┌──

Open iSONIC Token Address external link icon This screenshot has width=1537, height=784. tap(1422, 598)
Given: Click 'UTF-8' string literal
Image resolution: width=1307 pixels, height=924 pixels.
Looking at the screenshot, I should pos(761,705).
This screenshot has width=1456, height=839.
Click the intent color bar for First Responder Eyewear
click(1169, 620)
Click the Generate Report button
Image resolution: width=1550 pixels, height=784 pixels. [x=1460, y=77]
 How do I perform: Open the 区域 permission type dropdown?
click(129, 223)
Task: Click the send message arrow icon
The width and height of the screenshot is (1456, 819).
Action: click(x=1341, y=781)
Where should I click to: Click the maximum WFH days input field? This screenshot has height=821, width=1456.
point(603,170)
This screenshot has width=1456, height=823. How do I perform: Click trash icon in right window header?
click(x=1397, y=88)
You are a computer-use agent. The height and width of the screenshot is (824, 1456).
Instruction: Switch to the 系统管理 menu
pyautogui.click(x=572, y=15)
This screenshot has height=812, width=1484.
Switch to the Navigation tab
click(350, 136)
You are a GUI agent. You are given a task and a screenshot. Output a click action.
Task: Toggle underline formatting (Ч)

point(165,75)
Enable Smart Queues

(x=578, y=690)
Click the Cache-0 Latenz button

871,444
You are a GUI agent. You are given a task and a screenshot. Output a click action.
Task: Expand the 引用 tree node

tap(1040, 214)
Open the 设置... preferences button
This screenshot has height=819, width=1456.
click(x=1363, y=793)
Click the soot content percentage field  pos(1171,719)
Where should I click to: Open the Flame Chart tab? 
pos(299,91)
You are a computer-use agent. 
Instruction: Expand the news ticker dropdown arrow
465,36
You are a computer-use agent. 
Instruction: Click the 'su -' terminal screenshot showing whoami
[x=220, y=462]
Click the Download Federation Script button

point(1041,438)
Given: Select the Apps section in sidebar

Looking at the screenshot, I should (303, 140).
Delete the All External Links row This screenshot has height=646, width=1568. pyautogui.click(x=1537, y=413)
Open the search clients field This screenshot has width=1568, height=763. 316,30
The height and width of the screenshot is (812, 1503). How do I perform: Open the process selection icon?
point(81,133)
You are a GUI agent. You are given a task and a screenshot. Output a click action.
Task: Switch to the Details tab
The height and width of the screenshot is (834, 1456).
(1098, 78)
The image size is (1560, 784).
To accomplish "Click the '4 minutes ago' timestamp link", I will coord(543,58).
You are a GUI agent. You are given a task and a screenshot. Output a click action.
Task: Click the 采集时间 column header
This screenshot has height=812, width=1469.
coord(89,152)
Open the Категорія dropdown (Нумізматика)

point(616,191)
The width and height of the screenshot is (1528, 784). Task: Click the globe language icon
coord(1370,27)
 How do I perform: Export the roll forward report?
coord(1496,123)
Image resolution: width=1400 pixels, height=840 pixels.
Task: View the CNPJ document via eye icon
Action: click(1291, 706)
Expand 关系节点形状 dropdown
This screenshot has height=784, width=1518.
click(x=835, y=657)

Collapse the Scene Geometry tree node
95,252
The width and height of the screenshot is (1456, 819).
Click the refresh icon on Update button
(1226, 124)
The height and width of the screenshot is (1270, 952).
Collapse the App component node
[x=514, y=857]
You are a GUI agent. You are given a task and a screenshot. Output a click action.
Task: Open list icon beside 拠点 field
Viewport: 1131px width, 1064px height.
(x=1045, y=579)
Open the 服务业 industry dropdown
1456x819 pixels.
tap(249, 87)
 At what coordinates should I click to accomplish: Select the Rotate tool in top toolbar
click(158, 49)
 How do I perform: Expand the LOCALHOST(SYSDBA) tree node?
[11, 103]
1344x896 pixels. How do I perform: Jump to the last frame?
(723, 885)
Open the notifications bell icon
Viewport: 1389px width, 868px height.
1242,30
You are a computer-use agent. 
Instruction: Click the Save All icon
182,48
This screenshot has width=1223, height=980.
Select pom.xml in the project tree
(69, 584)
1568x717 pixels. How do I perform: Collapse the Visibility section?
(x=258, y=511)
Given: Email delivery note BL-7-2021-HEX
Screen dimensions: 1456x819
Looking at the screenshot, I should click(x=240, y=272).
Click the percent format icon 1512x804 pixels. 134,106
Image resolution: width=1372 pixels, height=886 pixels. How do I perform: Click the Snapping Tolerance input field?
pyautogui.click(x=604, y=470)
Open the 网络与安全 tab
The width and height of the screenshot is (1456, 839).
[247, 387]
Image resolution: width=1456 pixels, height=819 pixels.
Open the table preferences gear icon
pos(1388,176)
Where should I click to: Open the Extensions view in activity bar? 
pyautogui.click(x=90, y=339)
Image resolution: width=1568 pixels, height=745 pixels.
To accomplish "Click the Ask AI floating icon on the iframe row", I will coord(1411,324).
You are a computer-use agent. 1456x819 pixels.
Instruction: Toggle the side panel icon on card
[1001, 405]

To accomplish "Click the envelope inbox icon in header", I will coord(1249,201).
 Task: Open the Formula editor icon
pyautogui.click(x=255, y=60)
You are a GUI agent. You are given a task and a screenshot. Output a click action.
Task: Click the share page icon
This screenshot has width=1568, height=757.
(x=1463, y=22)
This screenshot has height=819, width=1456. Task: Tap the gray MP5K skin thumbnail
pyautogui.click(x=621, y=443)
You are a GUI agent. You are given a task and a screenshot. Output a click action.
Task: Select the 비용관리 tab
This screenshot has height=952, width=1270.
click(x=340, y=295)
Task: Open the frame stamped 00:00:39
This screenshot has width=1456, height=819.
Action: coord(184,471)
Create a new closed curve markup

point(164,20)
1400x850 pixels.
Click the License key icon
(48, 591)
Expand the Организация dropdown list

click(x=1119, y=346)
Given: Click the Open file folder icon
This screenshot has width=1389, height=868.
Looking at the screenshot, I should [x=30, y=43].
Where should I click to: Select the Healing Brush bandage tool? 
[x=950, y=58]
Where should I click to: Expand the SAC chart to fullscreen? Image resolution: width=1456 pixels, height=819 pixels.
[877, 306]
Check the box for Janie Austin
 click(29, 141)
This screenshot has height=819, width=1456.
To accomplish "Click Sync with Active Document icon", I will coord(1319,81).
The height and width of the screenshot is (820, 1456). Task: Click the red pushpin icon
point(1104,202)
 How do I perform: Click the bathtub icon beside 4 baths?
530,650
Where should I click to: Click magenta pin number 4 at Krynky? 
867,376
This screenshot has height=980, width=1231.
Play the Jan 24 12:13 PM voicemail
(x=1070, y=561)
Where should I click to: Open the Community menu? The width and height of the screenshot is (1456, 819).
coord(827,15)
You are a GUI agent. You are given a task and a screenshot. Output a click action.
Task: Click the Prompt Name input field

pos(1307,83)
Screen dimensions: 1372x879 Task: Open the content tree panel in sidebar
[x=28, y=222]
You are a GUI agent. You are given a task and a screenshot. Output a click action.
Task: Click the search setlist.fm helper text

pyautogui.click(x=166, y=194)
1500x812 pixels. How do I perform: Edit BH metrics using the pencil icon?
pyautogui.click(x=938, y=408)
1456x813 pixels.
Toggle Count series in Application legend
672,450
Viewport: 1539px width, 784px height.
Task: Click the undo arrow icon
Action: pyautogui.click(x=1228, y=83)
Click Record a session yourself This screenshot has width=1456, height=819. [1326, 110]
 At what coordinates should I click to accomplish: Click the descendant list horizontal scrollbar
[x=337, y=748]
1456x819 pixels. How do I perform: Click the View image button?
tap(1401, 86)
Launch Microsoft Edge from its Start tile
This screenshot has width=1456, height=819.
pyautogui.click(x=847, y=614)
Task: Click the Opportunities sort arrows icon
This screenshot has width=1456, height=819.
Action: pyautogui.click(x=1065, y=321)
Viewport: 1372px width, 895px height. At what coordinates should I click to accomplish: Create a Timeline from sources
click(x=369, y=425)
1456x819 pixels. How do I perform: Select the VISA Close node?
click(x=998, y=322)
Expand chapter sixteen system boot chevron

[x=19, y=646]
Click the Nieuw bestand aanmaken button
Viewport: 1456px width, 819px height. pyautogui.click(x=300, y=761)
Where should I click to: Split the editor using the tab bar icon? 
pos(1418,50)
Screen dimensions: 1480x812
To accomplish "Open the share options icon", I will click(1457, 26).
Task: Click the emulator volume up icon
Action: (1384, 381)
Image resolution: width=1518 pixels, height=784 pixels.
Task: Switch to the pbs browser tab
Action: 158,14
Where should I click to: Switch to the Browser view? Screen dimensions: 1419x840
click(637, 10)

└──

_Problem details:_
What you retype should run from the first line of the entries above through the line containing "Task: Click the send message arrow icon", exactly and in full.

_Solution to this problem:_
Open iSONIC Token Address external link icon This screenshot has width=1537, height=784. tap(1422, 598)
Given: Click 'UTF-8' string literal
Image resolution: width=1307 pixels, height=924 pixels.
Looking at the screenshot, I should pos(761,705).
This screenshot has width=1456, height=839.
Click the intent color bar for First Responder Eyewear
click(1169, 620)
Click the Generate Report button
Image resolution: width=1550 pixels, height=784 pixels. [x=1460, y=77]
 How do I perform: Open the 区域 permission type dropdown?
click(129, 223)
Task: Click the send message arrow icon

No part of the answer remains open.